I always thought programming was something done by PhD types, and I never thought I'd be smart enough to do it. I didn't have the privilege of going to a great University. In fact I got my degree while working in the Industry, this left me with a lot of insecurities early on in my career. I am a creative person, and I always thought I'd be good as a full stack Web Developer. I tried to learn JavaScript in 2005, and decided that programming was too hard, not realizing that js, and the DOM API's were working against me.
I think the first time programming really 'clicked' for me was when I needed to create a script to move around 1000 users from one OU to another in Active Directory. I quickly started Googling on the ol' Bing, and I managed to whip something together with the multitudes of knowledge out there.
This was the first time that I had a real taste of the power programming can unlock, and that power was intoxicating.
Over the course of my ops career I started creating a lot of tooling to pursue the goal of faster, more flexible infrastructure. During this time I noticed that some of my colleagues really started acting different around me.
All of a sudden, I felt very alienated from the rest of the operations community, but I wasn't being embraced by most of the developers either.
I think a lot of the culture issues quickly I faced subsided when we had Insert large amount of copies of the Phoenix Project floating around the office.
While I working on a team with Sarah Flint, and Matt Alioto called Automation Task Force (that is the actual name). One of my good friends Nicholas Pirollo mentioned I should join the gallery team. This was further reinforced by Drew Ditto the lead developer. As someone who spent their entire career in ops, and never thought about being a Software Engineer. I was immediately skeptical if I could even add value to their team. I took the risk, and plunged into what is basically a new career.
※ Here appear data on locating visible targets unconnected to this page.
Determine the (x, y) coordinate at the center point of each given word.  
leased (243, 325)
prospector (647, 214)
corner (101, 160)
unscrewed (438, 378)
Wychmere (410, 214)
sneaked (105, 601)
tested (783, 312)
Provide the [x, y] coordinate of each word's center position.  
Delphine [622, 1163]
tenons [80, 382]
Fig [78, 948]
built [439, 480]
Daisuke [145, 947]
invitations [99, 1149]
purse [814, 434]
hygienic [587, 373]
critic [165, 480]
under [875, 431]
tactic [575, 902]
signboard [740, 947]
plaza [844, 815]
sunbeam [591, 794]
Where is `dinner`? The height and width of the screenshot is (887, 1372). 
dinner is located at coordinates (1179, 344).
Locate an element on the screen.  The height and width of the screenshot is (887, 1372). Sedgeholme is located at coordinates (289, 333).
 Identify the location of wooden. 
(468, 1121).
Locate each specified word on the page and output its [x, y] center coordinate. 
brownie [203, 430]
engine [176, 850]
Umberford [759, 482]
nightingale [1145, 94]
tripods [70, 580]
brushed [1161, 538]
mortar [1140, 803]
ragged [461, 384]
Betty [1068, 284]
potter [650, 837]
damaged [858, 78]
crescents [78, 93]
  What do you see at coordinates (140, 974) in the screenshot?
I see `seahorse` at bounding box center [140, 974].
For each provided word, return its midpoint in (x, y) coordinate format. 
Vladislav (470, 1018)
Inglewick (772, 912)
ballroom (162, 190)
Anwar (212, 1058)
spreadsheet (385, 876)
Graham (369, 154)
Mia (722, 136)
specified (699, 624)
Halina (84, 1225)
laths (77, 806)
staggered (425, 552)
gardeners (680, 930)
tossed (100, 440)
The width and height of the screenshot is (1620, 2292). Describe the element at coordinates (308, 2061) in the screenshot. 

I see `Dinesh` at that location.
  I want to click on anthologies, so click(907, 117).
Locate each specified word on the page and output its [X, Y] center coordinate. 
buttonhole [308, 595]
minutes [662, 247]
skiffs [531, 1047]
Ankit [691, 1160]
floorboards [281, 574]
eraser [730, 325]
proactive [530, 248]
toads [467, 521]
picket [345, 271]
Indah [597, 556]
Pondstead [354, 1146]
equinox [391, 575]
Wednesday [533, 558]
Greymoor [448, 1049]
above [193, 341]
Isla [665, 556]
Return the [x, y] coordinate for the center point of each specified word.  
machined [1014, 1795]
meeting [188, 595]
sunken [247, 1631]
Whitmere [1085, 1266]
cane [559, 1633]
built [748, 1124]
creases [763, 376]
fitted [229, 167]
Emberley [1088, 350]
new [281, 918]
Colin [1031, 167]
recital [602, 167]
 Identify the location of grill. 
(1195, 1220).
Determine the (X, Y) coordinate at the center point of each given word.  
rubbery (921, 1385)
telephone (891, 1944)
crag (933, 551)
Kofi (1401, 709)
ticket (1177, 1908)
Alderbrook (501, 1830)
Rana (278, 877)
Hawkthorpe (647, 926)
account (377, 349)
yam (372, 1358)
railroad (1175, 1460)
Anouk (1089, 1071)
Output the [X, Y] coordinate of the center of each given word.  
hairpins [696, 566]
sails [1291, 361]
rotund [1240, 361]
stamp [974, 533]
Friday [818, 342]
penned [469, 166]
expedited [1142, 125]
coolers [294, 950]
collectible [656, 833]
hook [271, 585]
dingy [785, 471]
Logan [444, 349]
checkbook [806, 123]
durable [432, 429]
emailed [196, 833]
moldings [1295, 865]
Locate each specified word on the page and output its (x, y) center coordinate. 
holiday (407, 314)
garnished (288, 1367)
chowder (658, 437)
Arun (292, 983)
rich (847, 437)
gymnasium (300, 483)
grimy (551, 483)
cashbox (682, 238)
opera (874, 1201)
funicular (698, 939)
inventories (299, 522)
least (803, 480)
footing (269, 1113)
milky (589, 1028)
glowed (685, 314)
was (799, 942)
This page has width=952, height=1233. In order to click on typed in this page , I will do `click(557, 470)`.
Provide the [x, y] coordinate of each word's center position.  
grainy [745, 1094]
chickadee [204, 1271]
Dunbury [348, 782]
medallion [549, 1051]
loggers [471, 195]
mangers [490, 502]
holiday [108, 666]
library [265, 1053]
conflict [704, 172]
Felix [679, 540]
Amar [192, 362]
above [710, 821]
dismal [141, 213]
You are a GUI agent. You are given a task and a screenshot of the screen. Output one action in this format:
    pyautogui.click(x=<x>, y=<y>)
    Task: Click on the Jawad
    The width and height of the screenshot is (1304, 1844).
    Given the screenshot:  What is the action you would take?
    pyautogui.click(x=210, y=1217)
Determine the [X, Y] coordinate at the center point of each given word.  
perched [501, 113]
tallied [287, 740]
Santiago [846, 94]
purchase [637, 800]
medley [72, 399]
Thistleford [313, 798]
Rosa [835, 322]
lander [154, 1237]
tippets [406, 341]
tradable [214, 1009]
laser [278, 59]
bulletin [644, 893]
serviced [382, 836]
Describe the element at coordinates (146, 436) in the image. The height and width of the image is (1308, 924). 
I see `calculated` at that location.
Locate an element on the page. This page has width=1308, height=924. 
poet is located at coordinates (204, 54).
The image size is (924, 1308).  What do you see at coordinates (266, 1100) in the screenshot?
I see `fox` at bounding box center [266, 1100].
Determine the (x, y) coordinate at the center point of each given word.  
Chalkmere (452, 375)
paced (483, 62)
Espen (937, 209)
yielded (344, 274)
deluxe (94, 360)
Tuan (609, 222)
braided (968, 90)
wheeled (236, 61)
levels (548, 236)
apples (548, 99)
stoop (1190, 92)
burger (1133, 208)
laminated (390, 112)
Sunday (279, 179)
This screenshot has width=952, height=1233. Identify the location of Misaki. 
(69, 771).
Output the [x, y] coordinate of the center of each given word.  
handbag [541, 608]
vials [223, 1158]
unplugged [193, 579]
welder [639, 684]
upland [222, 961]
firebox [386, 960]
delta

The one amazing thing about Vistaprint...erm..Cimpress is the fluidity at which people can grow, and change their careers (and I'm not getting paid to write this either). I've grown a ton over the last 4 years already. Within a month of saying "sure I'll come work for you guys" I was on their team, and was already working on some major changes that I probably shouldn't hint about.
My being on this team has certainly helped things move a little. A lot of ops people have come to me for dev-centric questions, and I have been increasingly helpful in providing them a perspective of what developers at Cimpress want. While also telling the people on my (new) team, how to structure requests to the ops teams, and how we can make our application(s) more accessible to our operations brethren. That being said I didn't write this to give you the typical 'DevOps' story, but unfortunately as I write this it is slowly turning out this way.
I feel that I have matured a lot. I have really started to understand the problems developers around me face, when they have little domain knowledge on what would be more traditional IT things. I am not really good at understanding human relationships, but this move as certainly made me realize how two groups of very similar people can be different. The one thing that has really irked me lately is both of these groups of people have more things in common, than differences. Yet both groups seem hell bent to point out each others failings.
I guess my whole point in this whole thing is to try to gain someone else's perspective. That is probably what mixed Developer/Ops teams try to gain. Lets be honest dev's and op's have more or less a symbiotic relationship. Even with every cloud technology at you command, you will still need ops people once you get to a certain scale, and ops people cannot administrate systems that don't do anything. Lets come together and get along, for the good of OUR industry.
tl;dr I was a sysadmin, now a dev. Why Can't we all get along?